Authors: Minsu Jang; Jaehong Kim; Yong-Ho Seo; Hyun-Seung Yang
Addresses: Department of Computer Science, Korea Advanced Institute of Science and Technology (KAIST), Daejeon-si, South Korea; Electronics and Telecommunications Research Institute (ETRI), Daejeon-si, South Korea ' Electronics and Telecommunications Research Institute (ETRI), Daejeon-si, South Korea ' Department of Intelligent Robot Engineering, Mokwon University, Daejeon-si, South Korea ' Department of Computer Science, Korea Advanced Institute of Science and Technology (KAIST), Daejeon-si, South Korea
Abstract: We present in this paper an adaptive gesture classifier for mobile devices, along with an efficient method to automatically detect endpoints of gestures. A classification model based on 1-NN with DTW-based k-means clustering is augmented by a metacognitive framework that measures the quality of the learned model and continuously updates it to improve the performance. We evaluated the model with an accelerometer signal database of 26 English alphabets. The results showed that the adaptive framework improved the recall and precision rates by 4.9% and 5.6%, respectively.

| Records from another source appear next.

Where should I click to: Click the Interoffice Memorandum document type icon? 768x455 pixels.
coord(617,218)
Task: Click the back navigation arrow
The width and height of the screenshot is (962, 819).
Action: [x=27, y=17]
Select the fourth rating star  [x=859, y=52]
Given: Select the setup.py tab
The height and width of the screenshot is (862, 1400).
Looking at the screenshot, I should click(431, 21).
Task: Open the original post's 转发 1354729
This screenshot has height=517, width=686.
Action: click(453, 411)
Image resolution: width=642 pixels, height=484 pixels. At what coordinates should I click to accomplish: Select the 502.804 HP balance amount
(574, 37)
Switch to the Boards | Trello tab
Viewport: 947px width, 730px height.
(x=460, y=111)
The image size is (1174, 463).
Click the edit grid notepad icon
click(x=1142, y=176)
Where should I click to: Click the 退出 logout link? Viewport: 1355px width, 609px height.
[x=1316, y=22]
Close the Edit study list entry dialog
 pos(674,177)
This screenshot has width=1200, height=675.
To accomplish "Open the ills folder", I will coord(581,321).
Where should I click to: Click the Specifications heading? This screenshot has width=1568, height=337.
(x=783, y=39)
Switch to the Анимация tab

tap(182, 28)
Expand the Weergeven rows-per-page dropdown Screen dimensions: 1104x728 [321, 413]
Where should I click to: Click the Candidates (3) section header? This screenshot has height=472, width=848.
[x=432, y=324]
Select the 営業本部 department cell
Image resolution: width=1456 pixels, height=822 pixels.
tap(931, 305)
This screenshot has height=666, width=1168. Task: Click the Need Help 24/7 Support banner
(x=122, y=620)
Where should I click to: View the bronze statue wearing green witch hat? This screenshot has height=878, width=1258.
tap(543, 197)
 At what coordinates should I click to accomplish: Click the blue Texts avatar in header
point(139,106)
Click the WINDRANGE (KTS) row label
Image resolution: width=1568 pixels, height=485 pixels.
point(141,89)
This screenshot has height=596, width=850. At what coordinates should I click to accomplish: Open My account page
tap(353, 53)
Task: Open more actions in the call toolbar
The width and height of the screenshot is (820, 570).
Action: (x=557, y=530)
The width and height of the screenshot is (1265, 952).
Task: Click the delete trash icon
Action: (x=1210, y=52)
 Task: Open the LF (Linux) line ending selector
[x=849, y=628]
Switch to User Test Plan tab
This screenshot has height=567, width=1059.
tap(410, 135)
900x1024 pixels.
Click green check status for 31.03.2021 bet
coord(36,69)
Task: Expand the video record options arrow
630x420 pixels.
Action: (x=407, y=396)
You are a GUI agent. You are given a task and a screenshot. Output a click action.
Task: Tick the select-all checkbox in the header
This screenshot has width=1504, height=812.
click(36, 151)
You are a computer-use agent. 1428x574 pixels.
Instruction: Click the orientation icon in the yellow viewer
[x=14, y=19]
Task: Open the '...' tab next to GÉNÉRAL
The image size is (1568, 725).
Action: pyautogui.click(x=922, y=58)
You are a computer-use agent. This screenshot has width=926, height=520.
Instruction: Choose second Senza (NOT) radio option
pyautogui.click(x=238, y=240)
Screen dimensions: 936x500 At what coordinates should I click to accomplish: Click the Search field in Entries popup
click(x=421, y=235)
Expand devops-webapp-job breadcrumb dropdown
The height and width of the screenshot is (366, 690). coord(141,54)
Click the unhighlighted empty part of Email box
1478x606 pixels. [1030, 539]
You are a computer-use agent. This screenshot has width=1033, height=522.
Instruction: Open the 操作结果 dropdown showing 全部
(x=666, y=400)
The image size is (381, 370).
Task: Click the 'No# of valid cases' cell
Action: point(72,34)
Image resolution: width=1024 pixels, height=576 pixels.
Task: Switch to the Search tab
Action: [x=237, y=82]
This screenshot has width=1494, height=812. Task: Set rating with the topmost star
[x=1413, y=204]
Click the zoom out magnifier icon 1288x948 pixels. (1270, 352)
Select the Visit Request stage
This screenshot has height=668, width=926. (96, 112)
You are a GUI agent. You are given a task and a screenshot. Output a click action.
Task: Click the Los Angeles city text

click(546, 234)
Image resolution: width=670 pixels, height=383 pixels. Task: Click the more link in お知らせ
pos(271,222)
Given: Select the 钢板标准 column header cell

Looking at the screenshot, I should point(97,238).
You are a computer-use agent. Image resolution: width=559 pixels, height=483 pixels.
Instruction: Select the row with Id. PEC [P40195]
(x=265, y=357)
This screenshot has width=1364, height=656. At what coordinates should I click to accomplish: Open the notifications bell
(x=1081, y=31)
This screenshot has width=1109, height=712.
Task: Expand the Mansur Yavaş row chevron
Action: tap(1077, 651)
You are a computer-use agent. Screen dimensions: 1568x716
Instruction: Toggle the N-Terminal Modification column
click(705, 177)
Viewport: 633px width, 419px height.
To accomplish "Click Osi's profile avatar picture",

Our endpoint detection method, based on energy variance and low-pass filtering, successfully detected 98.5% of gestures with an average detection delay of 176 ms.
Keywords: accelerometers; gesture recognition; adaptation; metacognition; adaptive gesture tracking; acceleration sensors; mobile devices; DTW; discrete wavelet transform; k-means clustering.
International Journal of Wireless and Mobile Computing, 2015 Vol.8 No.2, pp.183 - 193
Received: 19 Nov 2013
Accepted: 20 Aug 2014
Published online: 28 Mar 2015 *